28.1Alimeto sapeva il convenente,
28.2sì come Palemon gli avea contato;
28.3per ch'elli il lasciò fare, e prestamente
28.4ben l'aiutò, però che n'era usato.
28.5E quelli uscì d'Attene di presente,
28.6e inverso il boschetto s'è avviato,
28.7là dove Arcita allora si dormia
28.8sicuro sì come faceva in pria.
29.1Cheto era il tempo, e la notte le stelle
29.2tutte mostrava ancora per lo cielo,
29.3e 'l gran Chiron Aschiro avea, con quelle
29.4che vanno seco, il pianeto che 'l gielo
29.5conforta il quale le sue corna belle
29.6coperte aveva con lucente velo,
29.7e quasi piena, ove Cenìt facea
29.8il ciel, nel mezzo cerchio, rilucea.
30.1Inver la qual, poi l'ebbe rimirata
30.2alquanto, Palemon cominciò a dire:
30.3— O di Latona prole inargentata,
30.4che or meni i passi miei sanza fallire
30.5con la tua luce meco accompagnata,
30.6piacciati alquanto li miei prieghi udire;
30.7e come in questo se' ver me pietosa,
30.8così nell'altro mi sii graziosa.
31.1Io vado tratto da quella fortezza
31.2d'amor che trasse Pluto a innamorarsi
31.3sopra Tifeo della tua gran bellezza,
31.4allor che tu ne' prati con iscarsi
31.5passi ten givi en la tua giovanezza
31.6cogliendo i fiori per li campi sparsi.

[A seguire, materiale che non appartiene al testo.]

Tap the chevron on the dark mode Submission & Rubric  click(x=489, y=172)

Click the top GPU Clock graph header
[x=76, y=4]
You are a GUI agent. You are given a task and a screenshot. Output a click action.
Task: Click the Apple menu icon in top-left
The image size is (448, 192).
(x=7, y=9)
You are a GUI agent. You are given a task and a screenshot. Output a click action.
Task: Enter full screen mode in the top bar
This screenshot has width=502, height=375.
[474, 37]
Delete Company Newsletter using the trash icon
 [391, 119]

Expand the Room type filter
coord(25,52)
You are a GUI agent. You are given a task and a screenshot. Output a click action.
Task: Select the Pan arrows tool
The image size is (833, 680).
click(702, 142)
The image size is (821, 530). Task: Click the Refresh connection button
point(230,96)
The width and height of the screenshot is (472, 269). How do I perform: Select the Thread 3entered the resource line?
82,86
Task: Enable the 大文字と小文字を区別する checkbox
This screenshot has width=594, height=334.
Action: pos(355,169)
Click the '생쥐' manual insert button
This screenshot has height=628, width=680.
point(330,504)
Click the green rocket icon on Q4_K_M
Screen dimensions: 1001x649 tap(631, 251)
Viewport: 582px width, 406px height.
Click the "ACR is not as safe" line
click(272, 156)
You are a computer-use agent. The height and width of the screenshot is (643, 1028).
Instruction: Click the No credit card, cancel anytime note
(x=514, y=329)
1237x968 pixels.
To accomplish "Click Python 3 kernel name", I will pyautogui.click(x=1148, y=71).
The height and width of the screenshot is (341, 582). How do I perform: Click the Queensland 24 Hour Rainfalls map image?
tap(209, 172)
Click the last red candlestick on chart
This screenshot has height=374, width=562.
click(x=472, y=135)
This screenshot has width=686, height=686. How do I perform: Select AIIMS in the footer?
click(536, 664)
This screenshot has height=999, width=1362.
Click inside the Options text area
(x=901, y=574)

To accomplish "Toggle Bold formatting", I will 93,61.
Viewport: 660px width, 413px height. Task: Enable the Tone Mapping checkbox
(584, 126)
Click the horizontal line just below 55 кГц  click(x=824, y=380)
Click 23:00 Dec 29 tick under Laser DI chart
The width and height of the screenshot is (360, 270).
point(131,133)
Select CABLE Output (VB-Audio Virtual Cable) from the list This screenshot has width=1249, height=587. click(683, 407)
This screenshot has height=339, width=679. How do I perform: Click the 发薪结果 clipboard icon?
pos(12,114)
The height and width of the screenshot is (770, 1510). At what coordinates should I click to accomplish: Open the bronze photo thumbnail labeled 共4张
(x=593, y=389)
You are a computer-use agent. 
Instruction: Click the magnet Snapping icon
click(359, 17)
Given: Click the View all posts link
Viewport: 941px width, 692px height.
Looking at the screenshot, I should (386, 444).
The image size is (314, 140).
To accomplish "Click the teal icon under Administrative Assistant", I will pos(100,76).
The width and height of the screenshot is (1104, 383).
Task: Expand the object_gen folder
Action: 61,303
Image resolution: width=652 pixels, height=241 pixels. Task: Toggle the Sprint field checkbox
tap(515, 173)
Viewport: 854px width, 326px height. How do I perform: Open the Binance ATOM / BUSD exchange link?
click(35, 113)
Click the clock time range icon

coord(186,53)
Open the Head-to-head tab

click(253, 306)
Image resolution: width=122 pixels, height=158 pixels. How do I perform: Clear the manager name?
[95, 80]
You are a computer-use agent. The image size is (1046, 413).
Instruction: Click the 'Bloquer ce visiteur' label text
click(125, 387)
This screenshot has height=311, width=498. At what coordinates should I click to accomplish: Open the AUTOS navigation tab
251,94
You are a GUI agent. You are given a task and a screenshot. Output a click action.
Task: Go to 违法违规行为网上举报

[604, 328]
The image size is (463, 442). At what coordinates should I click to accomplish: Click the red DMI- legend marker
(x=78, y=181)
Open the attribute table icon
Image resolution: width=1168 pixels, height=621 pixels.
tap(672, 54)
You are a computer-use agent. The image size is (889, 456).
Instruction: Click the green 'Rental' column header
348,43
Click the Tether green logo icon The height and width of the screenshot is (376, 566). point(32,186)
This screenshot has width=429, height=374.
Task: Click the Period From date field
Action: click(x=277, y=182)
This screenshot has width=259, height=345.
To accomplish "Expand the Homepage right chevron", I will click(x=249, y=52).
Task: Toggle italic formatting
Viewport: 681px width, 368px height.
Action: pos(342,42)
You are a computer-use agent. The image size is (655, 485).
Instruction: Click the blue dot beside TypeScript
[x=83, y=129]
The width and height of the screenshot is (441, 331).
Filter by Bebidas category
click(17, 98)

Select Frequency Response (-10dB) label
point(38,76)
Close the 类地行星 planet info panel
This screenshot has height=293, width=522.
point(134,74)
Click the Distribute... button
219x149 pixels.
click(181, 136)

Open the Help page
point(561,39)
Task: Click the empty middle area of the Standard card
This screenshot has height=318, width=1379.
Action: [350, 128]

31.7Acciò che per battaglia io possa avere
31.8l'amor di quella sol che m'è in calere,
32.1guida li passi miei, come facesti
32.2più volte in mar di Leandro i lacerti;
32.3e sì col padre tuo fa che mi presti
32.4quella virtù che fa gli uomini esperti;
32.5e come tu del tuo lume mi vesti,
32.6così da' colpi i membri fa coperti
32.7che mi darà l'avversario potente,
32.8sì ch'io di lui ne rimanga vincente. -
33.1E mentre che così dicendo andava,
33.2giunse nel bosco per gli albori ombroso,
33.3e con intento sguardo in quel cercava
33.4acciò ch'Arcita trovasse amoroso;
33.5e mentre in dubbio fortuna il portava,
33.6s'avenne sopra il prato ove riposo
33.7prendeva Arcita, ch'ancora dormiva
33.8e Palemon vegnente non sentiva.
34.1E poi che fu di sopra la rivera
34.2sotto il bel pino infra le fresche erbette
34.3che lì avea produtte primavera,
34.4vide dormire Arcita; onde ristette,
34.5e appressato quivi dov'egli era,
34.6il rimirava, e a ciò molto stette;
34.7e sì nel viso li parea mutato,
34.8che non l'avrebbe mai raffigurato.
35.1Ma Febea, che chiara ancor lucea,
35.2co' raggi suoi il viso li scopria,
35.3sicché aperto Palemon vedea
35.4perché il risomigliarlo li fuggia;
35.5ma poi ch'alquanto mirato l'avea,
35.6in sé la sua effigie risentia,
35.7per che disse fra sé: «Desso è per certo,
35.8né 'l può celar la barba ond'è coverto».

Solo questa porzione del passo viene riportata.